Como escritores, editoras e Academia Brasileira de Letras apoiaram ditadura militar.
Este, o título de reportagem assinada por Sérgio Barbo, publicada pela Agência Pública. Abaixo, três linhas de apoio:
Nomes como Rachel de Queiroz e Rubem Fonseca e editoras como Record ajudaram no roteiro do golpe e seus desdobramentos.
A reportagem é provocativa, no melhor sentido. Necessariamente, chama à reflexão, concorde-se ou não com ela, e digo logo, de pronto, concordar no essencial, porque traz evidências históricas, e quanto a estas, não há como escapar.
Os nomes estão na reportagem, e não queria me ater a eles. Não será essa minha prioridade.
Há os entusiasmados, intelectuais empenhados na vitória do golpe e na manutenção da ditadura, e outros, levados pelo tsunami da propaganda contra Jango Goulart, não tão seguros, e depois arrependidos do apoio.
Necessário, portanto, de alguma maneira, fosse o caso de discutir nomes, separar o joio do trigo. Não vou fazê-lo. Se o fizer, se citar nomes, será apenas de passagem, e sem a pretensão de fulanizar um problema bem mais amplo. Talvez me refira apenas aos “intelectuais orgânicos” do golpe e da sustentação da ditadura, se for tentado a tanto, e é difícil não o seja.
Ressalto, num cuidado prévio, ser necessário separar a “obra de arte” do envolvimento político do intelectual. Às vezes, ao fazer a crítica política desse ou daquele, dessa ou daquela, parece estarmos condenando tudo, jogando fora o bebê junto com a água do banho.
Tentações, são tentações, e sou levado a lembrar a magistral obra de Vargas Llosa, tantos livros com viés nitidamente de esquerda, ou com personagens revolucionários, e ele, um político raivoso de extrema direita. Várias vezes, eu próprio, na luta política, usei-o para combater déspotas locais, ao valer-me, por exemplo, da “Festa do Bode”, onde desmonta Rafael Trujillo, para citar uma publicação apenas.

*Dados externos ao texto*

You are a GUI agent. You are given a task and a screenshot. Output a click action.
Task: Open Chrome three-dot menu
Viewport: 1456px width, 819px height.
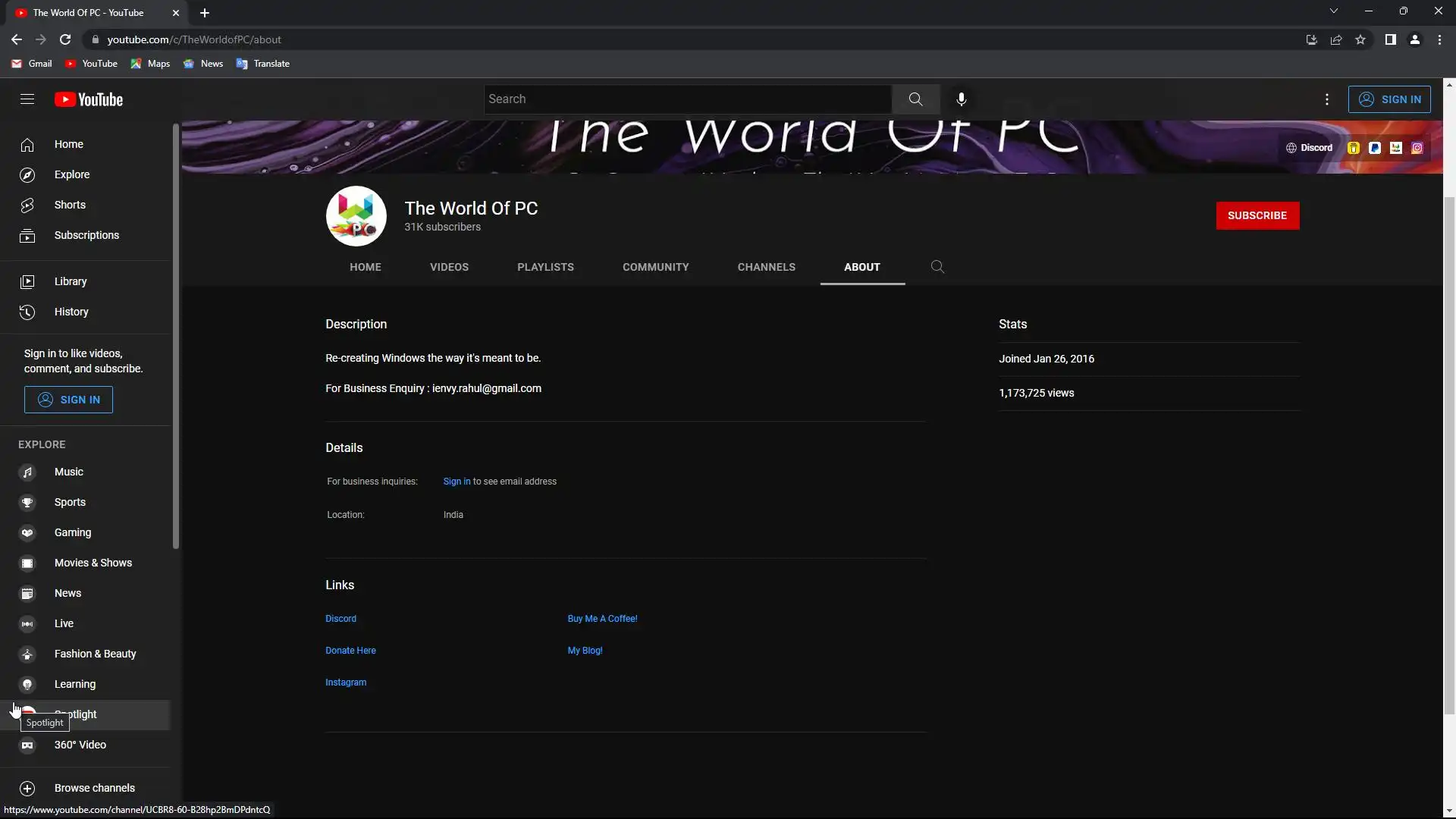[x=1439, y=39]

A obra de cada autor, assim, deve ser olhada em si mesma, procurando deixar de lado, se possível, as escolhas políticas dele. Senão, incorreremos em sérios equívocos, a correr o risco de ignorar autores extraordinários, de escolhas no mínimo equivocadas, às vezes para dizer o mínimo.

Tentações
Falo de um nome.
Jorge Luís Borges, um gigante.
Esteve ao lado do sanguinário Jorge Rafael Videla.
Não bastasse, também de Augusto Pinochet.

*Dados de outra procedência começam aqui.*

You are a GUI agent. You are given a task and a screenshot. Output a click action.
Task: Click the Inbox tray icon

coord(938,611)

Talvez por isso, já no fim da existência, ao ser perguntado sobre qual mensagem deixaria aos jovens, respondeu melancolicamente não poder dizer nada a eles por não ter sabido administrar a própria vida, marcada, segundo ele próprio, por uma série de equívocos.
Não podia dar conselhos, enfatizou.
“Quando penso no meu passado, sinto vergonha”.
Não sei se tal confissão, se a vergonha face ao passado, dizia respeito ao seu apoio a duas das mais sanguinárias ditaduras da América Latina. De fato, uma série de equívocos. Tentava se defender das más escolhas políticas.
“Um escritor não deve nunca ser julgado pelas suas ideias, mas antes pelo prazer que proporciona e pelas emoções que provoca”. Tem razão. E a obra de Borges é inestimável.
Mas, acrescento, o cidadão envolvido no mundo, na história, será avaliado também, e nesse caso, no caso dele, não pode ser avaliado positivamente, por obviedade. Os heróis dele derramaram sangue dos povos, e isso não é metáfora.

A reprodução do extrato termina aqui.